Scheme of the possible network involved in the chemosensitizing and chemopreventive effects of β-caryophyllene towards doxorubicin in Mz-ChA-1 cholangiocarcinoma cells (A) and in H69 noncancerous cholangiocytes (B). Doxorubicin-induced oxidative stress, measured by the intracellular levels of reactive oxygen species (ROS), was partly reduced in combination with β-caryophyllene in Mz-ChA-1 cells, whereas GSH defenses, markedly upregulated by the sesquiterpene alone, were drastically reduced by both doxorubicin and its combination with β-caryophyllene, without affecting GSSG amount.
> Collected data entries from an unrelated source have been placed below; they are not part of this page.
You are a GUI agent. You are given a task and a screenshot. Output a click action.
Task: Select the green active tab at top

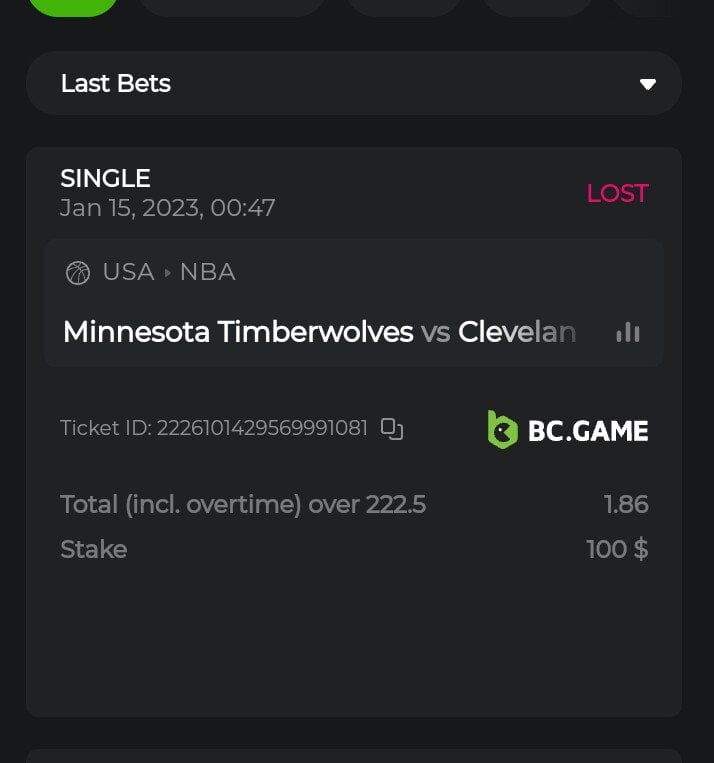pos(72,6)
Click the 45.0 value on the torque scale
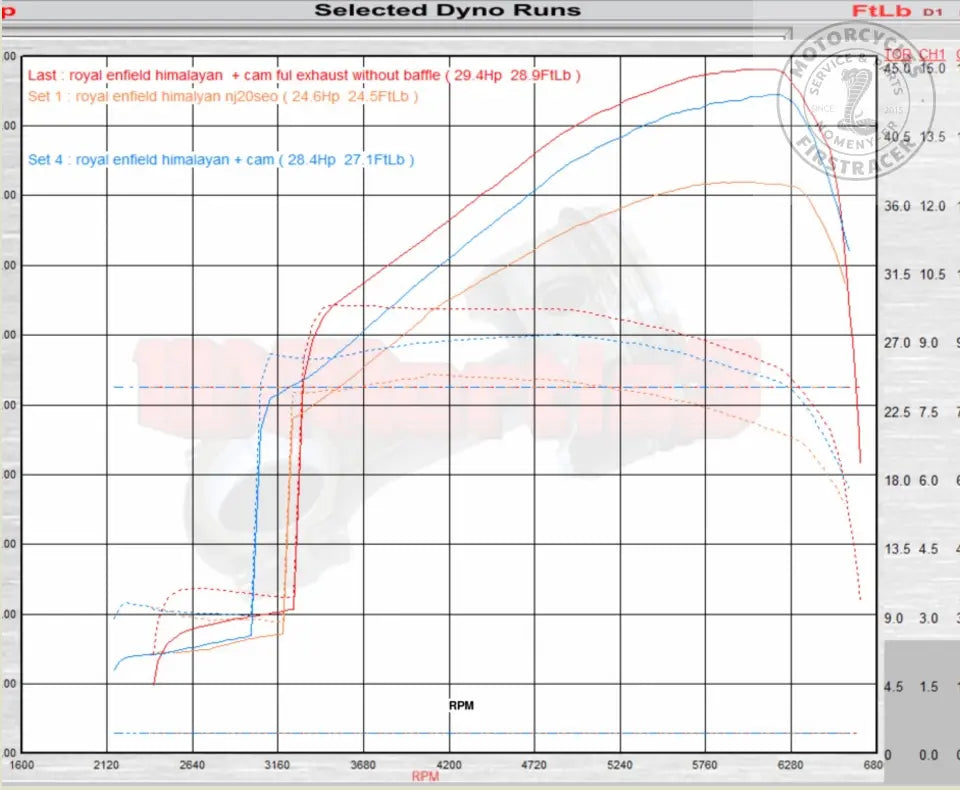 [x=898, y=68]
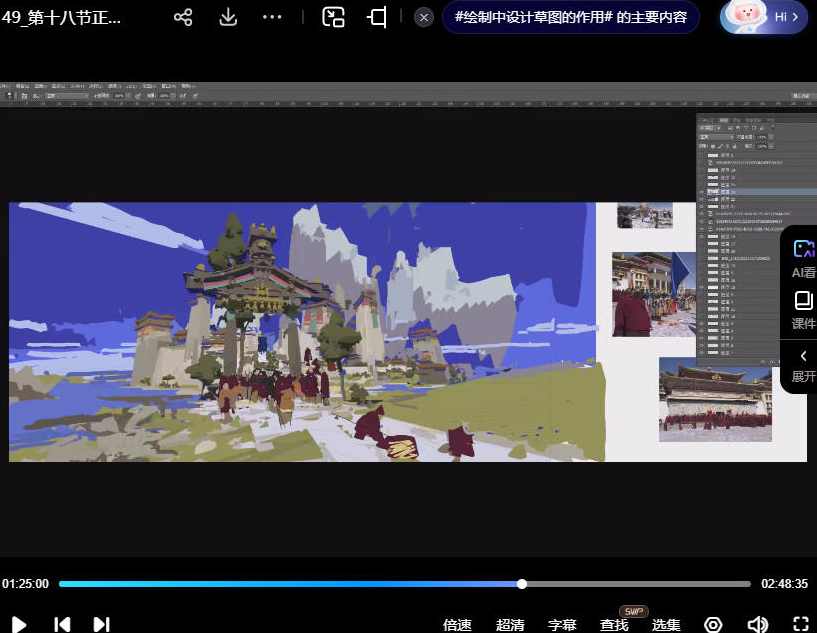817x633 pixels.
Task: Open the 课件 courseware panel
Action: pyautogui.click(x=803, y=310)
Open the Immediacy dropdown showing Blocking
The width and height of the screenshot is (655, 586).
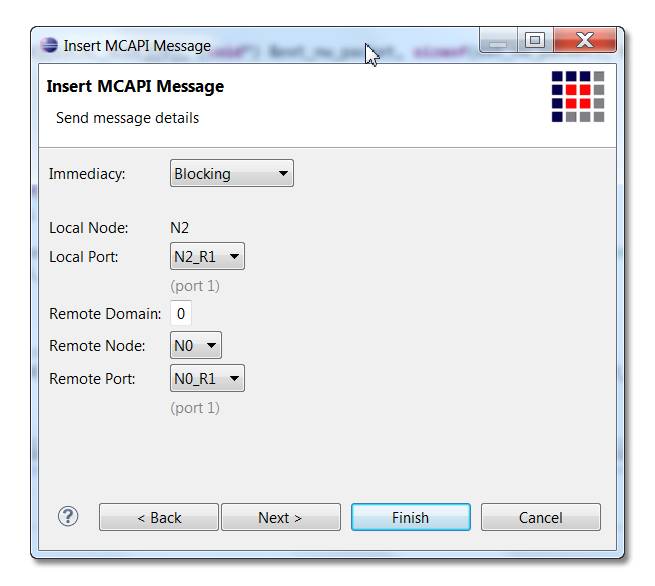[232, 174]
Conversely, in H69 cholangiocytes, despite a GSH depletion similar to doxorubicin and not correlated with an increase in GSSG, the combined treatment of doxorubicin and β-caryophyllene enhanced ROS levels with respect to both control and the anticancer drug alone, despite a slight increase of GSH by the only β-caryophyllene. γH2AX, a biomarker of doxorubicin-induced DNA-damage, resulted partly lowered by the presence of β-caryophyllene in cholangiocarcinoma cells, with an almost complete inhibition in normal cholangiocytes. The increased G2/M checkpoint phase by β-caryophyllene could allow to repair the doxorubicin-damaged DNA in H69 cholangiocytes. In both cell lines, the phosphorylation of STAT3 at tyrosine 705 site, induced by the anticancer drug, resulted markedly lowered by the natural sesquiterpene. These networking effects result in an increased apoptotic fate in cholangiocarcinoma Mz-ChA-1 cells, despite an inhibition apoptosis in H69 noncancerous cholangiocytes.